The negative adipogenesis regulator DLK1 is transcriptionally regulated by TIS7 (IFRD1) and translationally by its orthologue SKMc15 (IFRD2)

Abstract

AbstractDelta-like homolog 1 (DLK1), an inhibitor of adipogenesis, controls the cell fate of adipocyte progenitors. Understanding regulatory mechanisms affecting DLK1 levels is therefore of high interest. Here we identify two independent mechanisms, transcriptional and translational, by which TIS7 (IFRD1) and its orthologue SKMc15 (IFRD2) regulate DLK1 levels. Mice deficient in both TIS7 and SKMc15 (dKO) had severely reduced adipose tissue and were resistant to high fat diet-induced obesity.
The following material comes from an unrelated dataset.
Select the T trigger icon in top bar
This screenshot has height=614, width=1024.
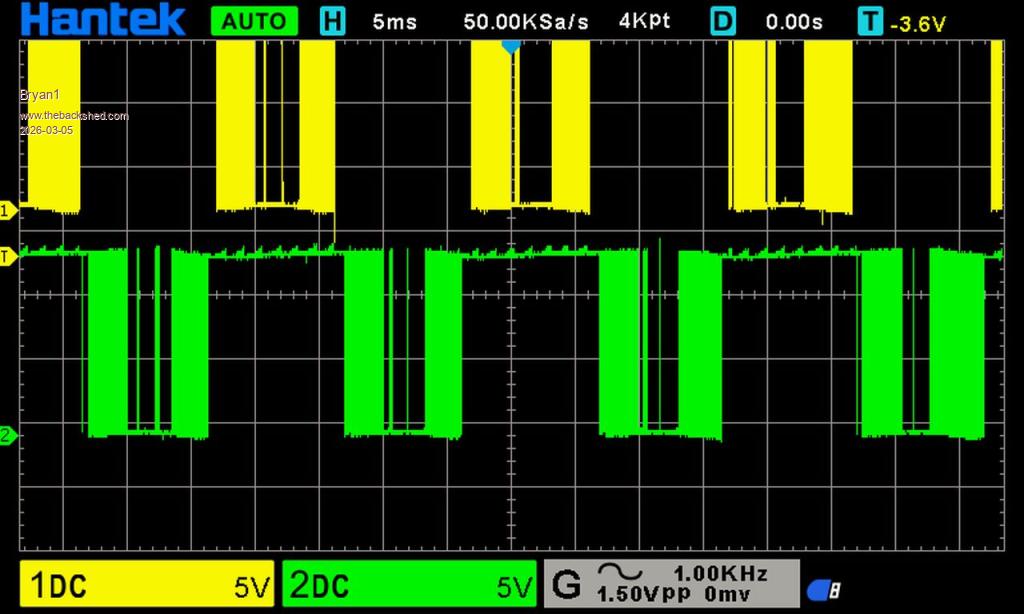coord(870,21)
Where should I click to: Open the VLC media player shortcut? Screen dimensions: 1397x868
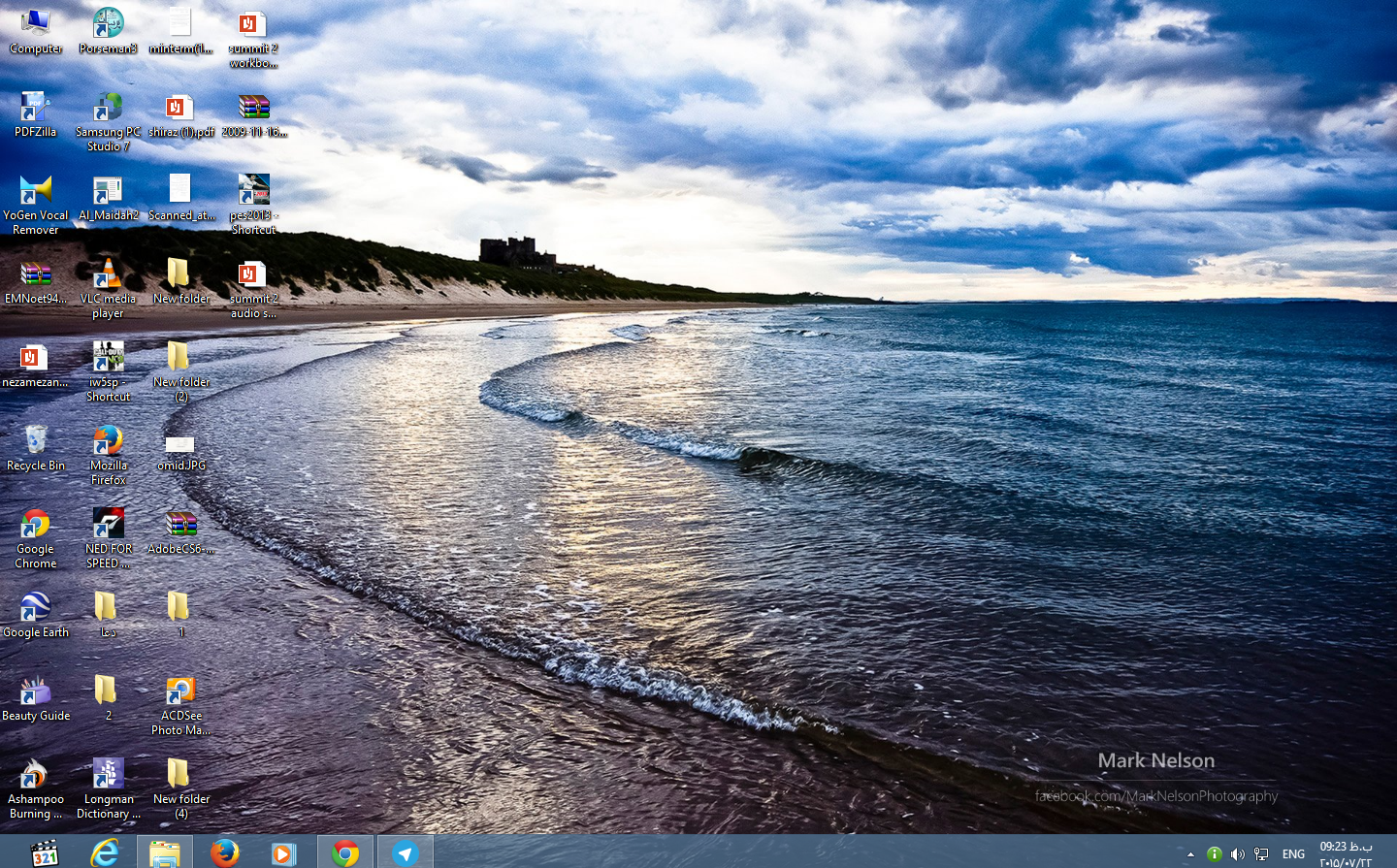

Wnt signaling, a negative regulator of adipocyte differentiation was significantly up regulated in dKO mice. Elevated levels of the Wnt/β-catenin target protein Dlk-1 inhibited the expression of adipogenesis regulators PPARγ and C/EBPα, and fatty acid transporter CD36. Although both, TIS7 and SKMc15, contributed to this phenotype, they utilized two different mechanisms. TIS7 acted by controlling Wnt signaling and thereby transcriptional regulation of Dlk-1. On the other hand, here we provide experimental evidence that SKMc15 acts as a general translational inhibitor affecting DLK-1 protein levels. Our study provides data describing novel mechanisms of DLK1 regulation in adipocyte differentiation involving TIS7 and SKMc15.